> **SET PROBLEM**
Rewrite the lines below so that "Find the location of" becomes "Determine the position of" wherever it appears. Leave everything else unchanged.

* start ENTRIES SUPPLIED *

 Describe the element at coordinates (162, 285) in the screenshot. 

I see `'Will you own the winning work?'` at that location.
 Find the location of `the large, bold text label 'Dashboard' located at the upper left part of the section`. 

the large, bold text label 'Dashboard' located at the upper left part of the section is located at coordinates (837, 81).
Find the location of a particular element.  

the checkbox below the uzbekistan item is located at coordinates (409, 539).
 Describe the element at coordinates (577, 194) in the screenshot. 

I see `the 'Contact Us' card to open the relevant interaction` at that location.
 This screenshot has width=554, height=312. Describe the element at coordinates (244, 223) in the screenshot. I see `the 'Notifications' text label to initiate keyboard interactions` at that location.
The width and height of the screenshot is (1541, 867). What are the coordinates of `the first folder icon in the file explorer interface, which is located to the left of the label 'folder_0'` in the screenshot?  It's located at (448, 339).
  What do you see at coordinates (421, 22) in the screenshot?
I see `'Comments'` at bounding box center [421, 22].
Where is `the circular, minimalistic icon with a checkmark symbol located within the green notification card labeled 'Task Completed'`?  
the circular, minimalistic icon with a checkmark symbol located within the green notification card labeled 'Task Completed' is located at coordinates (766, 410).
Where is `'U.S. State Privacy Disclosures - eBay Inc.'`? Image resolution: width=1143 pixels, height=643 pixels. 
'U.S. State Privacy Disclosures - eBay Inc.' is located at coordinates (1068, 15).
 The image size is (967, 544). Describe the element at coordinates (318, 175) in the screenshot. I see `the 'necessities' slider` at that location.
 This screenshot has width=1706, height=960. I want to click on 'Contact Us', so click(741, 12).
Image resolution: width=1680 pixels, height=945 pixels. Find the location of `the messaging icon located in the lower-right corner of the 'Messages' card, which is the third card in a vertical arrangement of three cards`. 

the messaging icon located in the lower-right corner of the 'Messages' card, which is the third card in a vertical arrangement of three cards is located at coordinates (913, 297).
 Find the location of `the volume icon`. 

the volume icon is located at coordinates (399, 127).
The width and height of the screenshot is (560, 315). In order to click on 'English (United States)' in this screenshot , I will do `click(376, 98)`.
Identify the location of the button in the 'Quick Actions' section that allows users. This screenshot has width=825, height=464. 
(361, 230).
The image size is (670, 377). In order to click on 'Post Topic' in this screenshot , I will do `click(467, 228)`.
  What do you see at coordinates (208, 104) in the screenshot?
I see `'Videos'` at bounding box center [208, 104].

* end ENTRIES SUPPLIED *

> **IN RESPONSE**
 Describe the element at coordinates (162, 285) in the screenshot. 

I see `'Will you own the winning work?'` at that location.
 Determine the position of `the large, bold text label 'Dashboard' located at the upper left part of the section`. 

the large, bold text label 'Dashboard' located at the upper left part of the section is located at coordinates (837, 81).
Determine the position of a particular element.  

the checkbox below the uzbekistan item is located at coordinates (409, 539).
 Describe the element at coordinates (577, 194) in the screenshot. 

I see `the 'Contact Us' card to open the relevant interaction` at that location.
 This screenshot has width=554, height=312. Describe the element at coordinates (244, 223) in the screenshot. I see `the 'Notifications' text label to initiate keyboard interactions` at that location.
The width and height of the screenshot is (1541, 867). What are the coordinates of `the first folder icon in the file explorer interface, which is located to the left of the label 'folder_0'` in the screenshot?  It's located at (448, 339).
  What do you see at coordinates (421, 22) in the screenshot?
I see `'Comments'` at bounding box center [421, 22].
Where is `the circular, minimalistic icon with a checkmark symbol located within the green notification card labeled 'Task Completed'`?  
the circular, minimalistic icon with a checkmark symbol located within the green notification card labeled 'Task Completed' is located at coordinates (766, 410).
Where is `'U.S. State Privacy Disclosures - eBay Inc.'`? Image resolution: width=1143 pixels, height=643 pixels. 
'U.S. State Privacy Disclosures - eBay Inc.' is located at coordinates (1068, 15).
 The image size is (967, 544). Describe the element at coordinates (318, 175) in the screenshot. I see `the 'necessities' slider` at that location.
 This screenshot has width=1706, height=960. I want to click on 'Contact Us', so click(741, 12).
Image resolution: width=1680 pixels, height=945 pixels. Determine the position of `the messaging icon located in the lower-right corner of the 'Messages' card, which is the third card in a vertical arrangement of three cards`. 

the messaging icon located in the lower-right corner of the 'Messages' card, which is the third card in a vertical arrangement of three cards is located at coordinates (913, 297).
 Determine the position of `the volume icon`. 

the volume icon is located at coordinates (399, 127).
The width and height of the screenshot is (560, 315). In order to click on 'English (United States)' in this screenshot , I will do `click(376, 98)`.
Identify the location of the button in the 'Quick Actions' section that allows users. This screenshot has width=825, height=464. 
(361, 230).
The image size is (670, 377). In order to click on 'Post Topic' in this screenshot , I will do `click(467, 228)`.
  What do you see at coordinates (208, 104) in the screenshot?
I see `'Videos'` at bounding box center [208, 104].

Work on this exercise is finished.